Problem 3: Bit-fields bad §
As I showed in an earlier example, constexpr
, std::bit_cast
, and bit-fields don’t play nicely together. What else don’t work nicely together with bit-fields?
C/C++ addressing system—the entirety of C/C++’s memory system is byte-oriented: sizes are in byte units and addresses increment by one byte at a time. Using bits and bit-widths (regardless of whether they’re bit-fields or otherwise) introduces additional mental overhead that lives outside of that byte-sized world and that means bugs. Remember, bit positions and bit widths are not simply “addresses/sizes multiplied by
CHAR_BIT
” but in fact totally separate addressing systems that each exist within each integer object: when addressing bits of a byte, it’s not as if you can address the first bit of the next byte as the “ninth” bit.Parallel access—because bit-fields that are placed in the same storage unit or object are, from the C/C++ perspective, sharing a memory location♣, writing to bit-fields can’t be guaranteed to be atomic, making them a hazard to use for across threads or (more pertinently) interrupt contexts. This is usually because writing to a bit-field is a non-atomic “read-modify-write¤” combination rather than a single atomic operation, even in cases where the latter is available in the hardware**.
Packing/straddling—the C standard has rules about bit-fields being packed into storage units when possible, but it’s also intentionally lax about what happens when a bit-field doesn’t fit††:
If insufficient space remains, whether a bit-field that does not fit is put into the next unit or overlaps adjacent units is implementation-defined.
Of course, there’s no warning for when you’re overflowing the current storage unit with bit-fields, like if we did this:
typedef union { struct [[gnu::packed]] { … uint8_t buttonZ : 1; uint8_t buttonC : 1; uint8_t accelX_LO : 2; uint8_t accelY_LO : 2; - uint8_t accelZ_LO : 2; + uint8_t accelZ_LO : 3; // 1+1+2+2+3 bits overflows the byte }; uint8_t buffer[6]; } NunchukRegisters_t;
Moreover, we can’t even introspectively detect where the
accelZ_LO
field ends up because it’s UB to take the address of a bit-field‡‡, to whichoffsetof
is no exception.Ordering of the bit-fields relative to each other—have you noticed that the bit-fields in the last byte of the struct are written in the reverse order of how it was written in the report layout table? This isn’t only unfortunate, but it’s yet again a case of implementation-defined behavior. The spec says§§:
The order of allocation of bit-fields within a unit (high-order to low-order or low-order to high-order) is implementation-defined.

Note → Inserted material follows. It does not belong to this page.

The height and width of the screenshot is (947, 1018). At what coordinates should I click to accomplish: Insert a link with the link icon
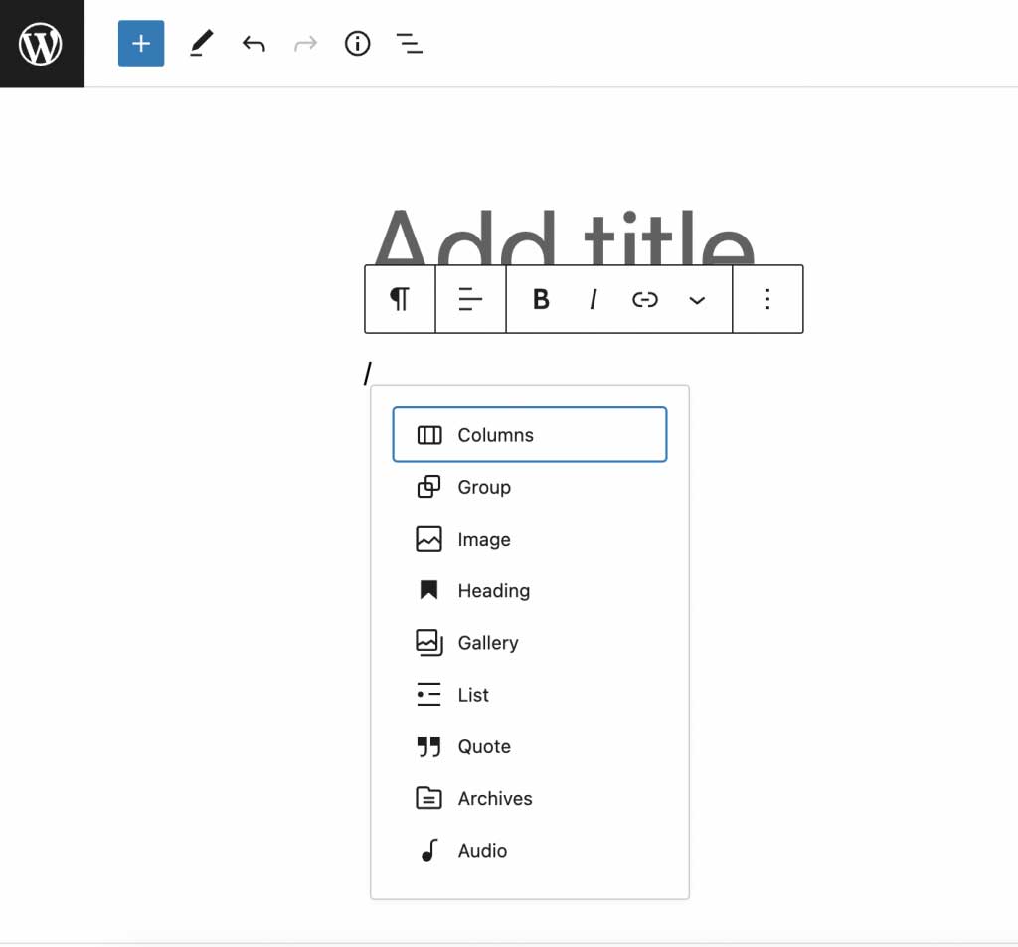tap(644, 299)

But getting the bits from the right locations was the whole point of writing the Nunchuk decoder like this! The idea was to have the
struct
layout mirror the real wire layout, but given that bit-fields are the only way to represent fields smaller than a byte in C/C++, this restriction alone makes that goal impossible to achieve.
So not only are bit-fields a neglected stepchild of C/C++ and its compilers, incurring large mental cost and incompatibilities with other features, but also fail to deliver on the actual promise of reliably establishing a struct layout for wire transmission. There isn’t really a fix here for writing a struct that looks like the Nunchuk wire packet, other than looking to languages like Zig¶¶.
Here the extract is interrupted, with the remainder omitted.